- Born: 1979 (age 46–47) Trans Nzoia County, Kenya
- Citizenship: Kenya
- Education: University of Nairobi Bachelor of Law University of Oxford Master of Science Central European University Master of Public Policy
- Occupation: Chief Executive
- Known for: Governance
- Title: Director General, Communications Authority of Kenya

= Ezra Chiloba =

Kenyan business executive (born 1979)

Ezra Chiloba Simiyu is the current Consul General at the Kenyan mission in Los Angeles, USA. Chiloba is also a former Kenyan C-Suite executive in the ranks of the Communications Authority of Kenya where he served as the Director General after taking over from Francis Wangusi on 4 October 2021.
Chiloba served as Director general at CAK until October 2023 when he was suspended by the board of management and subsequently voluntarily resigned from the position

==Career==
He previously served as a Programme Officer at Cemiride and Oxfam Novib, as a Human Rights Officer at KNHCR, and as a Project Manager at UNDP. He also held the position of Deputy team leader (Governance) at Drivers of Accountability Programme (DAP) in 2015.

From January 2015 he was named CEO of the IEBC. In April 2018 he was suspended from his post, a matter that moved to court, before he was ultimately let go.

After IEBC he became Principal Partner at Chil & Kemp Strategies before being appointed to serve as a board member of the Youth Enterprise Development Fund.

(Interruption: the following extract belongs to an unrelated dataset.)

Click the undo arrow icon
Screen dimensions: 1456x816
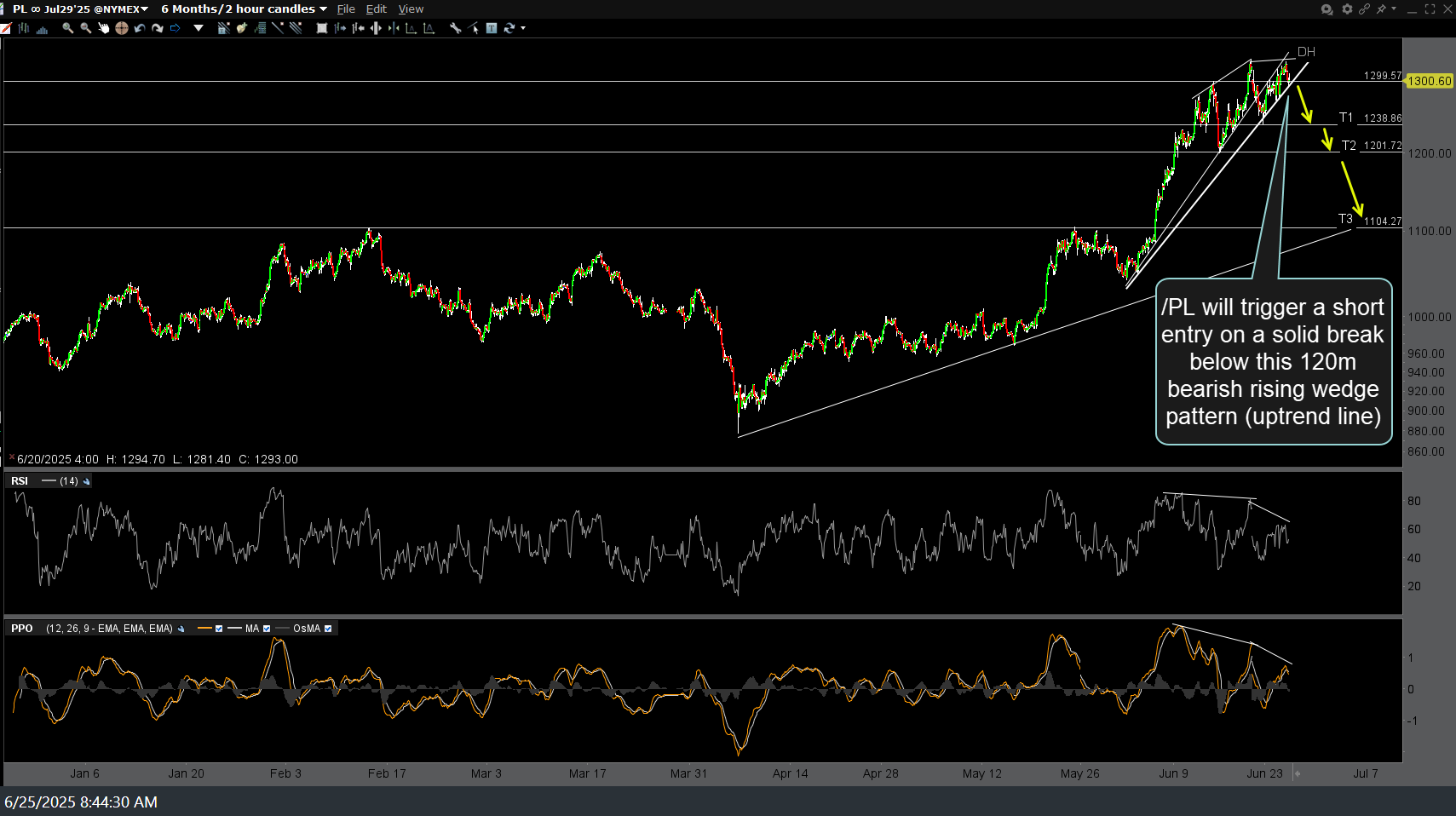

In September 2021 he was appointed the Director General at Communications Authority of Kenya.

==Education==
He attended Mutua Primary School in Kwanza County before joining St. Joseph's Kitale High School and then Kwanza Boys High School. He holds a Bachelor of Laws degree from the University of Nairobi, a Master of Science in Major Programme Management (MMPM) from the University of Oxford, and a Master of Public Policy from Central European University, Hungary.

==Awards==
He was named to the Top 40 under 40 men by the Business Daily in 2015.